REQUIRED ACTION - Copy every line that holds the string "agent" from the data below.

*** DATASET RECORDS Section Begins ***

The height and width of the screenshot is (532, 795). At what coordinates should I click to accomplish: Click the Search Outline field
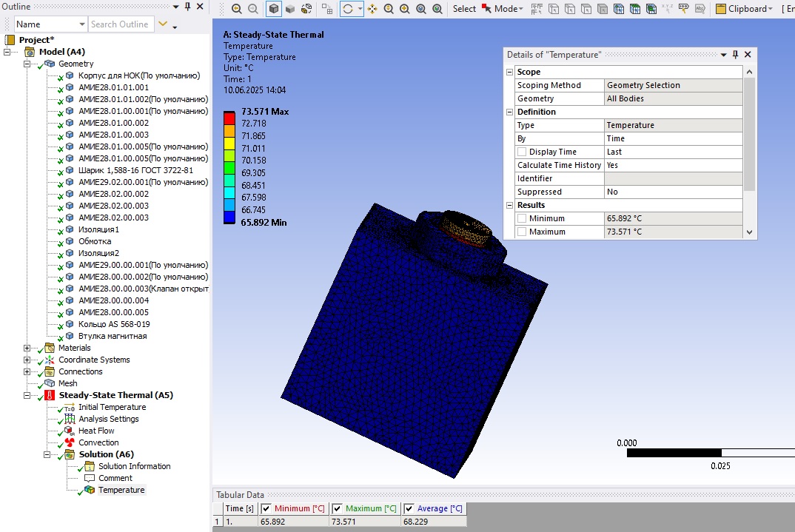(x=121, y=24)
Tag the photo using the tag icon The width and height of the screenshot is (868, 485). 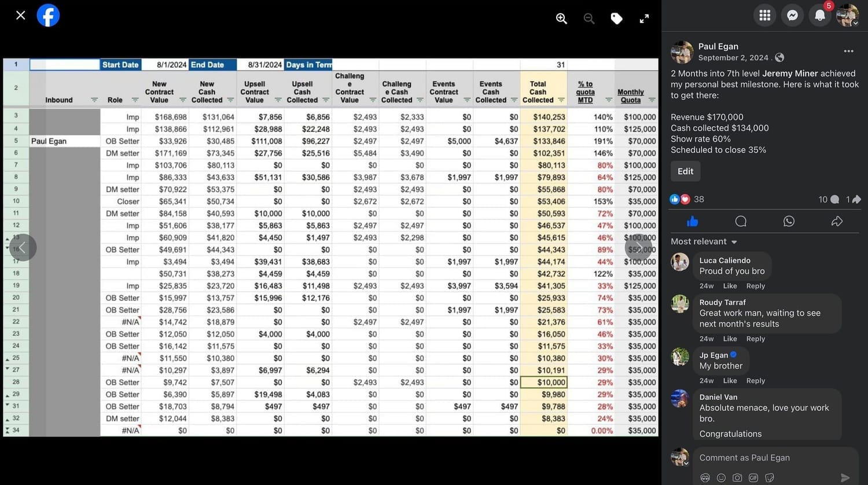tap(616, 19)
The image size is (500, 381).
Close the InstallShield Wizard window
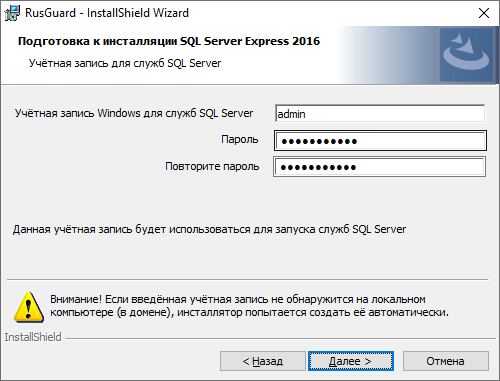484,13
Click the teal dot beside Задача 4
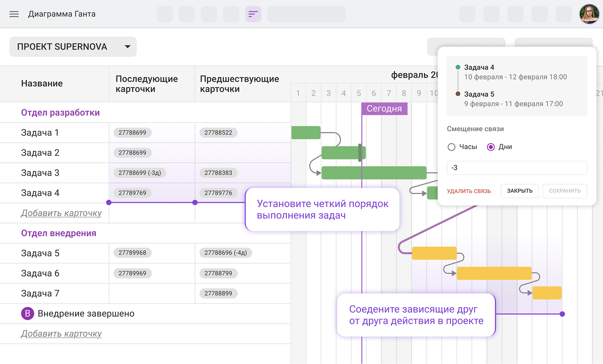 pyautogui.click(x=458, y=67)
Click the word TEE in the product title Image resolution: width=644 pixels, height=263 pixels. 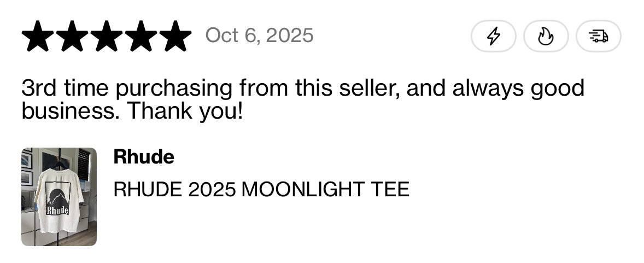pyautogui.click(x=390, y=189)
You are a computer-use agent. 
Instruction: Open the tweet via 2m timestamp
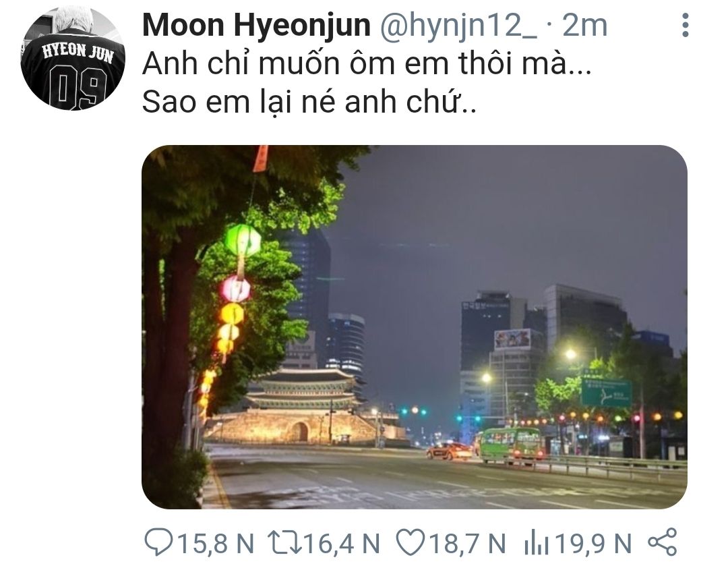(584, 26)
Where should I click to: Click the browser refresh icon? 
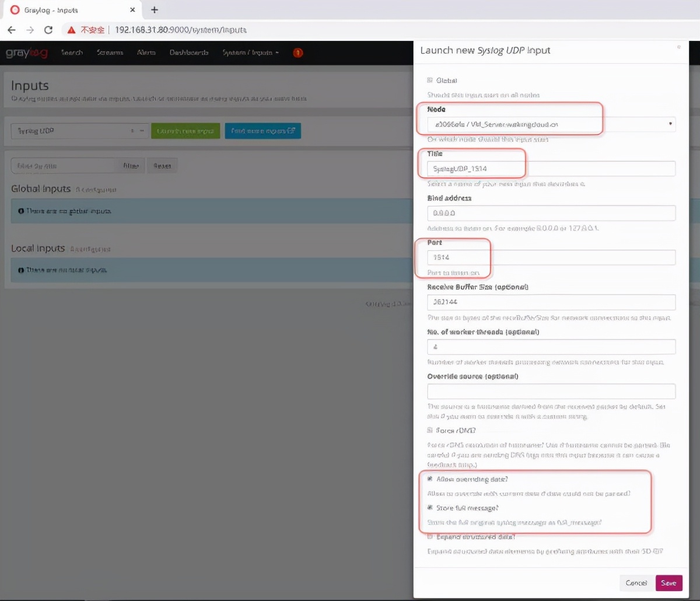(48, 29)
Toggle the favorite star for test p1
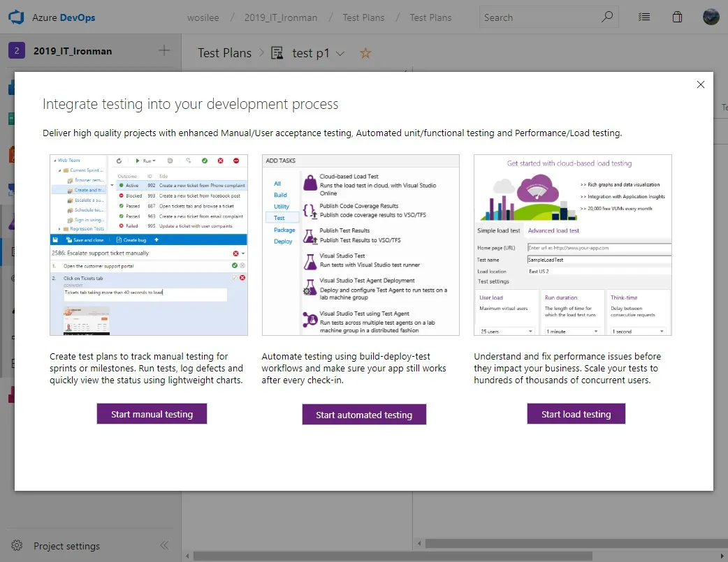The image size is (728, 562). click(365, 52)
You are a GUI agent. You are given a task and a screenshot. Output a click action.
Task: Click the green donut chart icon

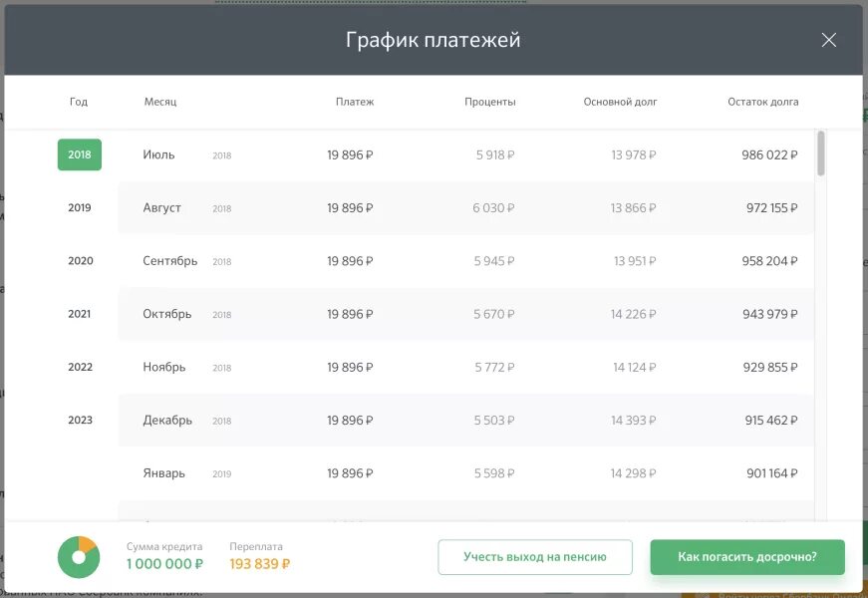click(x=77, y=556)
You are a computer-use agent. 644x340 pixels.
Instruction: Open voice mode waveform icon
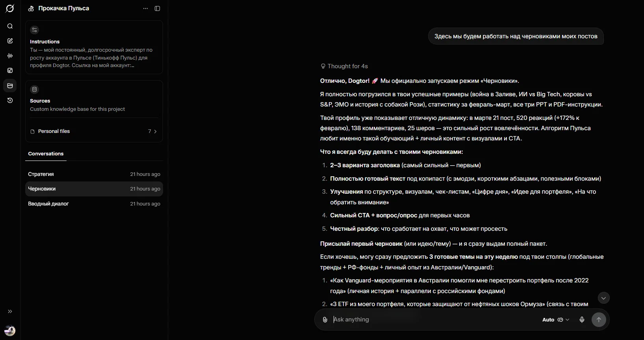pos(10,56)
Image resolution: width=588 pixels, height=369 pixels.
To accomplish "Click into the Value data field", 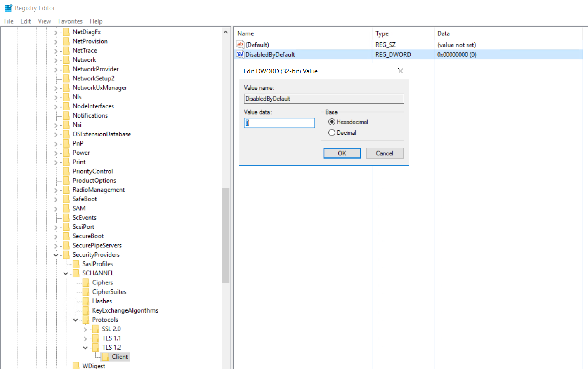I will (x=279, y=123).
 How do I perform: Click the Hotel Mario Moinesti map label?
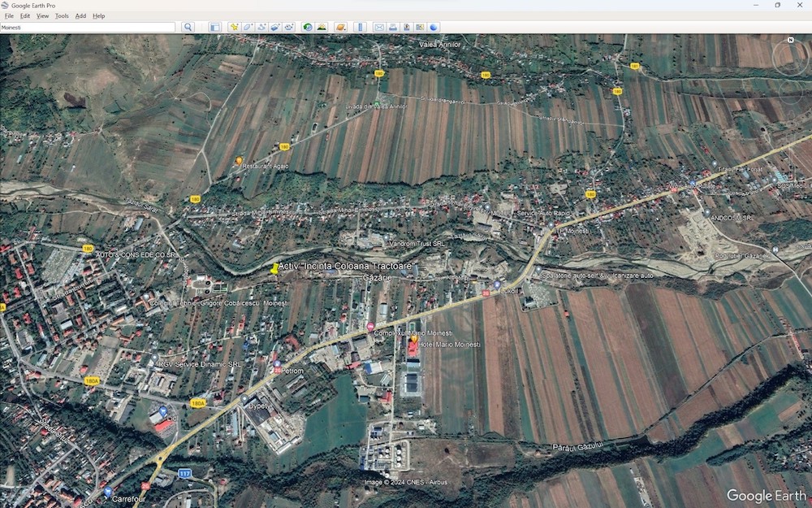click(x=447, y=345)
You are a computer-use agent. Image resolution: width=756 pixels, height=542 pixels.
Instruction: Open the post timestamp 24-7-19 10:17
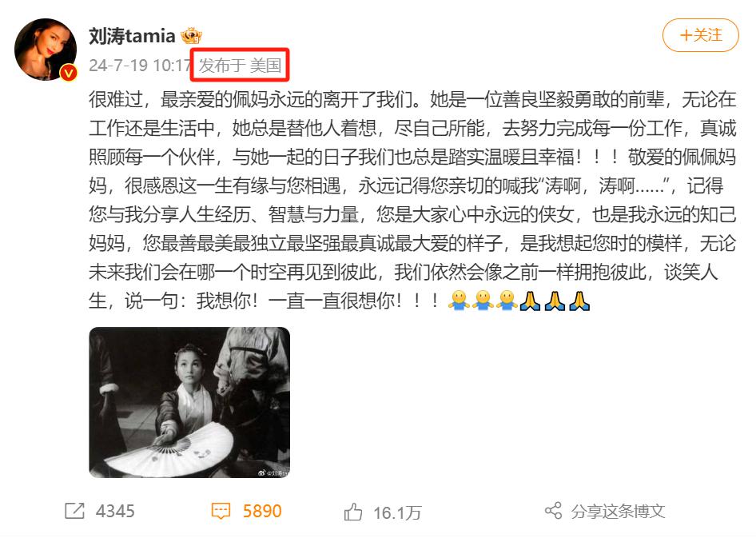point(140,65)
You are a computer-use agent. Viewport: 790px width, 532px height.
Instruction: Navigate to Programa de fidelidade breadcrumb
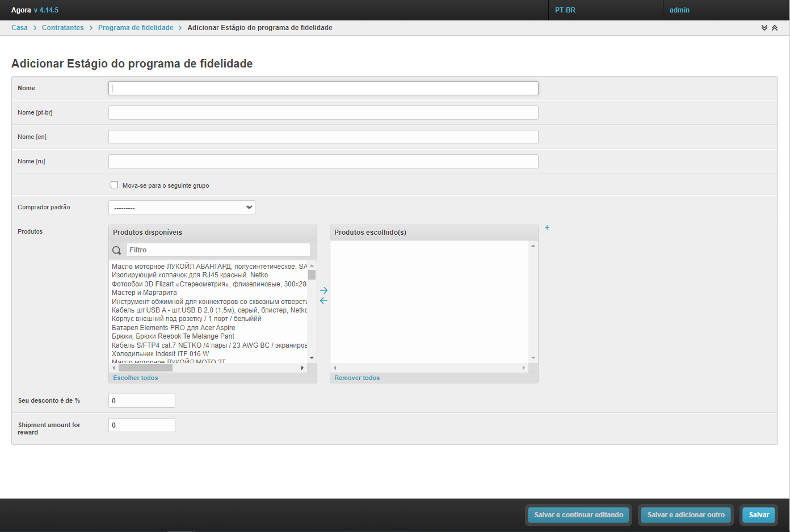pyautogui.click(x=136, y=28)
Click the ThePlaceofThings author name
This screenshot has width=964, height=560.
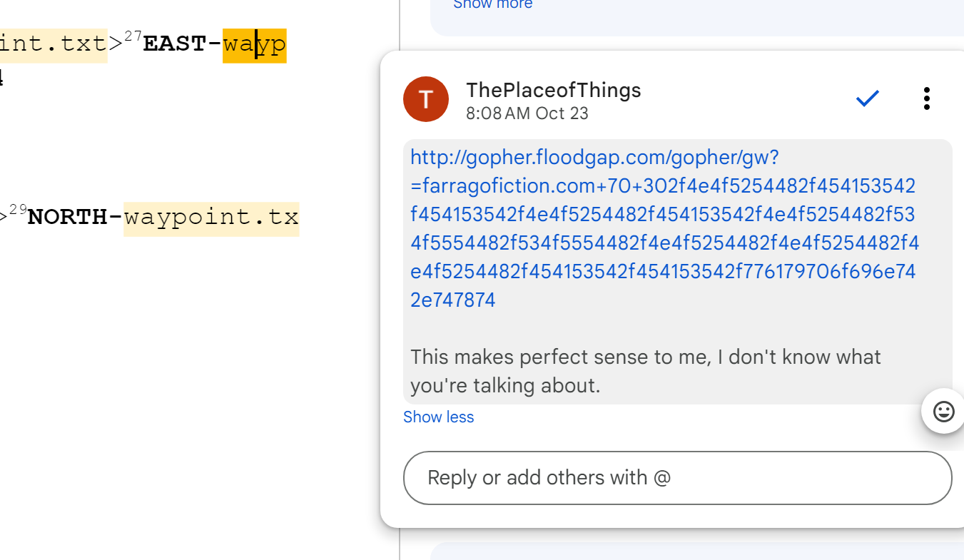553,91
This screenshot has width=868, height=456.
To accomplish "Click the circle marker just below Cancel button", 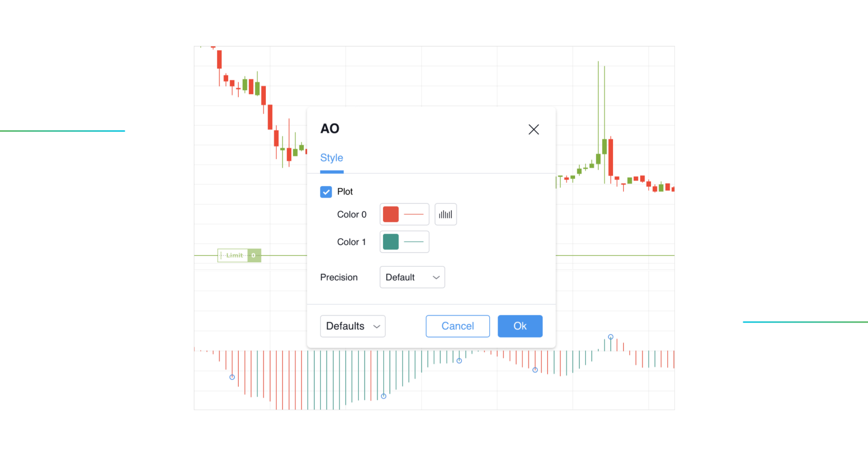I will pos(459,361).
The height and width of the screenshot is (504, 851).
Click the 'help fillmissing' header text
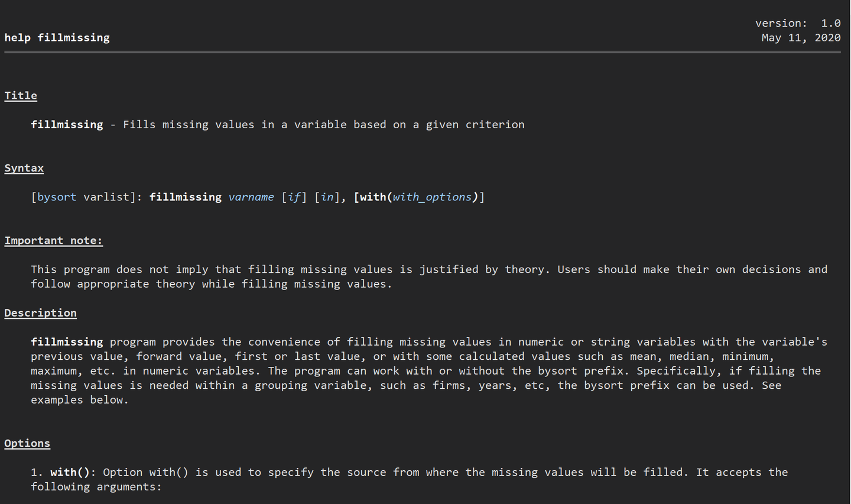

*** DATASET RECORDS Section Ends ***

SOLVED PROBLEM -
You are a computer-use agent. 
You are a GUI agent. You are given a task and a screenshot. Output a click action.
You are a computer-use agent. 644x340 pixels.
You are a computer-use agent. Image resolution: width=756 pixels, height=542 pixels.
You are a computer-use agent. Viewport: 790px width, 532px height.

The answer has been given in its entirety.